Chatterjee comes from a family that's not even remotely associated with business. "Ours is a family of research scientists. Mostly people with doctorates and post doctorates." His father was an entomologist associated with the Indian Agricultural Research Institute.

Though born in Kolkata, Chatterjee was constantly on the move as a child as his father had a transferable job. He completed his graduation from Utkal University in physiology. But Chatterjee wanted to do something different. "In the early 1980s, catering was not considered a respectable profession.

People at home were not at all encouraging. But I have tremendous conviction in whatever I want to do." With that, he joined the hotel management course. He was picked up by the Taj Group from the campus and started working in Mumbai as a management trainee. But that wasn't enough for Chatterjee. He did an evening course in marketing, and then went on to join Ananda Bazar Partika's advertising department where he did space marketing.

In 1985, he set up his own advertising agency in Mumbai called Situations Advertising and Marketing Services, which is now a Rs 200-crore company with clients like Jyothy Laboratories, Cello pens,Everest Masala and Wipro Consumer Care's Yardley brand. The money from this business, combined with his interest in food and expertise in hotel management, persuaded him to set up Only Fish, and led him into a line that he is now far better known for.
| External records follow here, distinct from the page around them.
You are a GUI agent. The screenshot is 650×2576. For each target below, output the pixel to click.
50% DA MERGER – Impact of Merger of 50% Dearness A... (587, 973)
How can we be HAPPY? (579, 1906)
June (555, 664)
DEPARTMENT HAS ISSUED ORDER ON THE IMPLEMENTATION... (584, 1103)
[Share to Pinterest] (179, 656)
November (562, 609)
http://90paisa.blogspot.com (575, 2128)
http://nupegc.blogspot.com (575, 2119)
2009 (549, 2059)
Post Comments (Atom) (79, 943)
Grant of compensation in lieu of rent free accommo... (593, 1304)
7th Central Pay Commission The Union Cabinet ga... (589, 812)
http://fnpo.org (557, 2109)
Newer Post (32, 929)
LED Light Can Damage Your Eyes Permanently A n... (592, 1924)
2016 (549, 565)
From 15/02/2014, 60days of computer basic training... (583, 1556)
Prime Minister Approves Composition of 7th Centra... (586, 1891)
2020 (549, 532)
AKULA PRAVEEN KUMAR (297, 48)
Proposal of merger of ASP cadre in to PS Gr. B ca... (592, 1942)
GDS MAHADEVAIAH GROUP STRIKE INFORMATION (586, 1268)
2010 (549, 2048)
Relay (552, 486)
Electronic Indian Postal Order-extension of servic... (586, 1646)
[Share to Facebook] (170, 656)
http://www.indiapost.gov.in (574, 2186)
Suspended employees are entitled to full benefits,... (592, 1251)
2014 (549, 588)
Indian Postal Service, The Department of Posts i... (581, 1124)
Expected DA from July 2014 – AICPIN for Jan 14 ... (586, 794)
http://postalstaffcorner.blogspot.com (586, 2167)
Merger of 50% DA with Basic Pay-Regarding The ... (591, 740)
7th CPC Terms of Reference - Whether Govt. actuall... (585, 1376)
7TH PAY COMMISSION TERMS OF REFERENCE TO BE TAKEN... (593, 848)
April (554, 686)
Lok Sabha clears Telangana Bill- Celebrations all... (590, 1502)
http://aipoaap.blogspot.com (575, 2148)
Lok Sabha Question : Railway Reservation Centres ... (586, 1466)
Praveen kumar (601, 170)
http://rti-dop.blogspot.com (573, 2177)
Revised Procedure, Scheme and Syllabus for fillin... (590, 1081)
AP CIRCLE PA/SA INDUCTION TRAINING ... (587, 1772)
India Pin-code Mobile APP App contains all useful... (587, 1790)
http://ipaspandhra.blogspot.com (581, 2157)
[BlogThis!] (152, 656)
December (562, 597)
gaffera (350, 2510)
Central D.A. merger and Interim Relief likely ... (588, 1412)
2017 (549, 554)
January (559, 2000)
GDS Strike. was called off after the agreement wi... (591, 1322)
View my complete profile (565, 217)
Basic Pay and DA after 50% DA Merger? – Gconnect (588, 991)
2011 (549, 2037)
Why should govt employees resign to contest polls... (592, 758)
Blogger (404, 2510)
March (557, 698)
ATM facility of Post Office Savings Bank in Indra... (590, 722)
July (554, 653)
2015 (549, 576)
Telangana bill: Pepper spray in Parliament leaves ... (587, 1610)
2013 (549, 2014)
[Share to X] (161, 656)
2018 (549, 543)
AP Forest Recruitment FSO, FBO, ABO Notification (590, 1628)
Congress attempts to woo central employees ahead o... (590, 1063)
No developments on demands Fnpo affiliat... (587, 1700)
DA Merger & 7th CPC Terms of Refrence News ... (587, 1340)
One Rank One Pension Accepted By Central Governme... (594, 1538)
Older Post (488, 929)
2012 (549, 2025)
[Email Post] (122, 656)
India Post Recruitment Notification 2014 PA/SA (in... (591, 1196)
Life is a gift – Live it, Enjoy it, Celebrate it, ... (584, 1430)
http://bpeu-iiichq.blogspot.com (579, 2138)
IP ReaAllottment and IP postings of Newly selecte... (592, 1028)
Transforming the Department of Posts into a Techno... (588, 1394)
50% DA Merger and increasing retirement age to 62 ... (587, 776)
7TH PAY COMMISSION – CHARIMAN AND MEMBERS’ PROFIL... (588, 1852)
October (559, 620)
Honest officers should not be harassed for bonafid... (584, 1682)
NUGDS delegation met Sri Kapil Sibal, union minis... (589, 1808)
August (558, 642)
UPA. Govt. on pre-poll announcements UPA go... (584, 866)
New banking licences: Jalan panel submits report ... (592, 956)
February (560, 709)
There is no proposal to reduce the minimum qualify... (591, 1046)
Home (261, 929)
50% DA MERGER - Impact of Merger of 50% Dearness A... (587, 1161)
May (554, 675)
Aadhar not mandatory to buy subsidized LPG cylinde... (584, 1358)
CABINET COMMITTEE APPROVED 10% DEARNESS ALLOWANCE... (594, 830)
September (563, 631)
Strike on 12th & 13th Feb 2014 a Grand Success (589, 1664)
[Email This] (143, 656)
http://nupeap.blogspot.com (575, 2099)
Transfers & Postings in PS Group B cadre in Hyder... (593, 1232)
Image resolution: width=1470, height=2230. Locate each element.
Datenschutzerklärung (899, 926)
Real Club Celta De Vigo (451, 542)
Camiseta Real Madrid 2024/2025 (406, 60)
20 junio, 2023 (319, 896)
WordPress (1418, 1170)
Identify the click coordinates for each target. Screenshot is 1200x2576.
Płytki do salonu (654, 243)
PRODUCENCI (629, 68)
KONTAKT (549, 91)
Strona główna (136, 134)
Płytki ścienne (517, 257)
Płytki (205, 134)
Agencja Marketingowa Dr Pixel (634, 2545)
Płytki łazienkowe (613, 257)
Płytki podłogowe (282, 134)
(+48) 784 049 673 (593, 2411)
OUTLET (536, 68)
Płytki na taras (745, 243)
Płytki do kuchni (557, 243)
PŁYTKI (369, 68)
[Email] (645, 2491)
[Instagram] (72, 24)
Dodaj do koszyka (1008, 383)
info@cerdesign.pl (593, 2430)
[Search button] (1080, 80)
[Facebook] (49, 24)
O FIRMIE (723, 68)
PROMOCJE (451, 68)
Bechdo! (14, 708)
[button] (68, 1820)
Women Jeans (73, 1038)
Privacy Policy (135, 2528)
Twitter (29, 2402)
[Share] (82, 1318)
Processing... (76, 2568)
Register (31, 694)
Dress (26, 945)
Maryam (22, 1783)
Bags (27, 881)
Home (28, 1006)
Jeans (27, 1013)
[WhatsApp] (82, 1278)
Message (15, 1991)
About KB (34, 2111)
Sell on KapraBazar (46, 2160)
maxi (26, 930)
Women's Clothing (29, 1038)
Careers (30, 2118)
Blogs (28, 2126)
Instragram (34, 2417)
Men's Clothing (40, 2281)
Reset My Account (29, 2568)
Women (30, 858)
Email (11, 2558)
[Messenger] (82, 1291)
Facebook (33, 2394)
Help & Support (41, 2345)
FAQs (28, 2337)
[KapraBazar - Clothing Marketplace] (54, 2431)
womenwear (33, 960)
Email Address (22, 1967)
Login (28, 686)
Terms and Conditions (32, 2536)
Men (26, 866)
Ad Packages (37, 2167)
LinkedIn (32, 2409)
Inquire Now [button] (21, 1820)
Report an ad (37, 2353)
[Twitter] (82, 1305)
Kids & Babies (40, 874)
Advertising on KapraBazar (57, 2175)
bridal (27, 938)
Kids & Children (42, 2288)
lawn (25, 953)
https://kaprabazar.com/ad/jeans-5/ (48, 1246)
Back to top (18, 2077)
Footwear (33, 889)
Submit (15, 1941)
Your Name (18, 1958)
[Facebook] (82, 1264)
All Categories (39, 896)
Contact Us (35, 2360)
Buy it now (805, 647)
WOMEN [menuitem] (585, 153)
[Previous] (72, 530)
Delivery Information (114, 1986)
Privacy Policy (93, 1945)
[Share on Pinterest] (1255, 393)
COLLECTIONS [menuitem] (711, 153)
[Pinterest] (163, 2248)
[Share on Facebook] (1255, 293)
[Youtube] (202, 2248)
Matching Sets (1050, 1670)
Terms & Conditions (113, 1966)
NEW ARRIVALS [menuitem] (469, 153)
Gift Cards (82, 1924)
His wife, Suchhanda (Minu), has been a big support; she plans the master designs of his restaurants' interiors. He has also brought in unique touches to his services. "When I turned 40, I realized the need of a pair of reading glasses and I also found that people some times forget to carry it. So I started keeping a box full of reading glasses of all powers in my restaurants." He also found that elderly people often shiver when eating in air-conditioned rooms. "I told myself, if aircrafts can keep shawls,why can't we. So we have shawls in restaurants."

Such attention to detail has worked wonders with diners.